Records from a dataset
=-=-=

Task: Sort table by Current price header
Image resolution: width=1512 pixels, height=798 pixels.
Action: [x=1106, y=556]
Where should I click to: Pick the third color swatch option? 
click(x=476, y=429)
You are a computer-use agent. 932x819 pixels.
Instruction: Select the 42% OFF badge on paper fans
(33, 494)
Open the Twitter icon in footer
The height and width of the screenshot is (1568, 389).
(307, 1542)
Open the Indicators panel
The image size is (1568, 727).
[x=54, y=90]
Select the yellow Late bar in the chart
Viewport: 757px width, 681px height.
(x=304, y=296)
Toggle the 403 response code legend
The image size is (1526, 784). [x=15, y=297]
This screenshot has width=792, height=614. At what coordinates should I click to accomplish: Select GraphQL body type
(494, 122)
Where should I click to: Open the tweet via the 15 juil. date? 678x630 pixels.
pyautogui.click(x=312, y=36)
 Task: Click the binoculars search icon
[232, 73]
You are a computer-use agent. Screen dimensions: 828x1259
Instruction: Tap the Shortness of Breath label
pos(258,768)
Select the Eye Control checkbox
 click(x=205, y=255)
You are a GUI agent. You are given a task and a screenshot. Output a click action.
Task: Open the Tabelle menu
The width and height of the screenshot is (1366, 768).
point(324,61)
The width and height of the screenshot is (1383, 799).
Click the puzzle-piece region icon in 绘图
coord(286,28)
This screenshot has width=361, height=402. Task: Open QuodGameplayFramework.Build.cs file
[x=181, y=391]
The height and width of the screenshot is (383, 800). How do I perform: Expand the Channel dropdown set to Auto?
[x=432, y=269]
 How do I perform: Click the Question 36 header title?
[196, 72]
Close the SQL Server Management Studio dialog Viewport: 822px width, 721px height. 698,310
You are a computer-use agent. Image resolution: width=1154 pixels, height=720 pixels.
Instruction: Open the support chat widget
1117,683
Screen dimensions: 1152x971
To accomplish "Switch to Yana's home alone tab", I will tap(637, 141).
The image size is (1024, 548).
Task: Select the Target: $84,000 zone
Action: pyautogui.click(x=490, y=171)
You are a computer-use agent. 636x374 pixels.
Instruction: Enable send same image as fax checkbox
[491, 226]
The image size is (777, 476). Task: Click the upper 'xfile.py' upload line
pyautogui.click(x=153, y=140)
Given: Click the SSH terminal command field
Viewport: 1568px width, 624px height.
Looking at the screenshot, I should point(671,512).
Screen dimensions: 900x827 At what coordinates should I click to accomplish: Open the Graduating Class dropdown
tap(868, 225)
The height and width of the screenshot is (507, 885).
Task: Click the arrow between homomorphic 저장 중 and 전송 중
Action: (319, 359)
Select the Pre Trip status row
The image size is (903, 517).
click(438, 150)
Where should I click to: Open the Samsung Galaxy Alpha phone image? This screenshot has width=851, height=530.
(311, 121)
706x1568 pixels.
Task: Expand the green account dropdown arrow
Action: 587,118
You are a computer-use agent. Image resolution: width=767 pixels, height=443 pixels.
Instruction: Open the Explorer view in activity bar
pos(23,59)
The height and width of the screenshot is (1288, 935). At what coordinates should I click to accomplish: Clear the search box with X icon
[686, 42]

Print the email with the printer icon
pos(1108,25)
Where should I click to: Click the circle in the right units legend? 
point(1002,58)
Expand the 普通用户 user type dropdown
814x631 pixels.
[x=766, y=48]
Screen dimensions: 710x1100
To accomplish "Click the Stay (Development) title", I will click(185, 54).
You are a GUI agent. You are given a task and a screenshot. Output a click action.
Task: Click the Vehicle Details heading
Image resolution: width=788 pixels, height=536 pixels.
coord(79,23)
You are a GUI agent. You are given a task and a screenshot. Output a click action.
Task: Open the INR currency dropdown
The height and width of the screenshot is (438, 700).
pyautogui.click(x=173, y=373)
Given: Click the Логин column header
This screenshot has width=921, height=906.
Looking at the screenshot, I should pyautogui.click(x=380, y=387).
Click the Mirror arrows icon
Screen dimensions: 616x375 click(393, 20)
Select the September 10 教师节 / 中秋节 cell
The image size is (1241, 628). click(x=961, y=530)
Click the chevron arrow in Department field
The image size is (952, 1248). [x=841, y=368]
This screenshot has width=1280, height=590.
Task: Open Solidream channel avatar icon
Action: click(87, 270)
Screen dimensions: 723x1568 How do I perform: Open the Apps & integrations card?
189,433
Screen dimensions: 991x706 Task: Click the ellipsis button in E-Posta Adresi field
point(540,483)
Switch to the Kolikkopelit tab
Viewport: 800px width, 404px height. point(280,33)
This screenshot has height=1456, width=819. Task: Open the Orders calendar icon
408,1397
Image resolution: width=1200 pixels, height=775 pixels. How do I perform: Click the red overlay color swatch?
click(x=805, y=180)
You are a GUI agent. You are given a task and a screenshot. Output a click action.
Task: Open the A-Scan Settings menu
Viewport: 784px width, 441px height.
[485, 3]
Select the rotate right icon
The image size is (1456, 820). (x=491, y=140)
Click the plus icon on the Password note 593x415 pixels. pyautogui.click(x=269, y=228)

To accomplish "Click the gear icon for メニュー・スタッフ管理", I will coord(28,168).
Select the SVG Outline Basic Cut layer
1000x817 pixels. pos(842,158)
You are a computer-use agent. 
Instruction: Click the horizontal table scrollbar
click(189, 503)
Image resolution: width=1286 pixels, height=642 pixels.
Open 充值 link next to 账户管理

=-=-=

**EXERCISE:**
Search the records line by line for the word "agent" and copy every line where it appears.

**EXERCISE RESULT:**
You are a computer-use agent. 932x819 pixels.
You are a computer-use agent. Screen dimensions: 828x1259
You are a GUI agent. You are given a task and a screenshot. Output a click action.
You are a computer-use agent. Image resolution: width=1154 pixels, height=720 pixels.
You are a computer-use agent. 636x374 pixels.
You are a computer-use agent. Image resolution: width=767 pixels, height=443 pixels.
You are a GUI agent. You are given a task and a screenshot. Output a click action.
You are a GUI agent. You are given a task and a screenshot. Output a click action.
You are a GUI agent. You are given a task and a screenshot. Output a click action.
You are a computer-use agent. 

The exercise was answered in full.